John was good about it. No recriminations. No point in crying over spilt squash soup. He told the family to stay out of the kitchen, took off his shoes and socks and got to work with me. Our four bare feet slipped and slid in the squishy orange liquid as we cleaned the mess. We had to laugh: we had invented a new spa treatment—Squash Bath. Or perhaps a new sport—cross-kitchen skiing.

The next Sunday, after church, I started the snazzy coffee maker Lia and Trent gave me. While the coffee glugged and dribbled, I went to get the soup from the cold back porch, but met John coming into the kitchen, sporting a sheepish face. Little did I know—he was going to pay me back for last week’s “Soup Sploosh!”
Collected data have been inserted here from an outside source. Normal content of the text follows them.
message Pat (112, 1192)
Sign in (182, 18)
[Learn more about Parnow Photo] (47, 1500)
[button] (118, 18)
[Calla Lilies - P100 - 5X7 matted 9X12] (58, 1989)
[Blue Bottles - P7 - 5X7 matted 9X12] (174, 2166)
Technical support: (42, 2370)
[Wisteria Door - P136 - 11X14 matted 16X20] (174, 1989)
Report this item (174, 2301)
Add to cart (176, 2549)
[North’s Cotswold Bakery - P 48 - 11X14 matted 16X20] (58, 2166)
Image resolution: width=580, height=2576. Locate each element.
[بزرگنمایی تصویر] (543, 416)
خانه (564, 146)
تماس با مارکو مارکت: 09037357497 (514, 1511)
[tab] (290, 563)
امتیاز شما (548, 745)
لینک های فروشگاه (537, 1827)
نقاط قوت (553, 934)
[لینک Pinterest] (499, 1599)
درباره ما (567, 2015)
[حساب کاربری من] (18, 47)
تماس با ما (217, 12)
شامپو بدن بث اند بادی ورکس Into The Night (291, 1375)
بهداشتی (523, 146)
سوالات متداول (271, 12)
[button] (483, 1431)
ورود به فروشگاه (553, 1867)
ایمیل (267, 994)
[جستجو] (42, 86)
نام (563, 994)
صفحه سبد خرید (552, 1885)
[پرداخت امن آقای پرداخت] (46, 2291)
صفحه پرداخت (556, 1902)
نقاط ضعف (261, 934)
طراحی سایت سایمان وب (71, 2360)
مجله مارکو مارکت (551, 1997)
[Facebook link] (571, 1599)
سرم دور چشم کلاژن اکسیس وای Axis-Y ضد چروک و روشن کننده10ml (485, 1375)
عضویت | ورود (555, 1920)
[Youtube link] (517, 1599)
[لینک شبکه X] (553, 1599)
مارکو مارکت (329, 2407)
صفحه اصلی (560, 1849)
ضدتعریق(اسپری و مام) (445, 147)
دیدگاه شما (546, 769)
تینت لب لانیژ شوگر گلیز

He was holding, not wearing, his white shirt and new sports coat. (Well, new from the Thrift Shop, but it took 18 years to get him to get it—a classy, blue, wool herringbone.)

“I’ve got a bit of a problem,” he said. “My ball point pen leaked.”

It had much more than leaked. It had flooded, making a huge oily, wet mess inside the suit, all over his shirt front, with just a little spotting the outside of his jacket.

Throwing away the shirt as hopeless, I tackled the jacket. I wasn’t going to wait another 18 years for him to get another “new” jacket! The powerful, penetrating, stubborn, staining ink took me longer to blot out than it did to wipe up the soup the week before. Had to do it right away while the ink was still wet. Used a can and a half of hair spray (the kind in pressurized cans) and two large rolls of super-absorbent paper towels.

The jacket looks great, at least from the outside. The inside isn’t too bad, but is a little worse for wear, the second wear, that is. That’s nothing new in John’s closet. He says we are even now. I’m not sure. He still wears the jacket, donkey’s years later, and didn’t buy a replacement.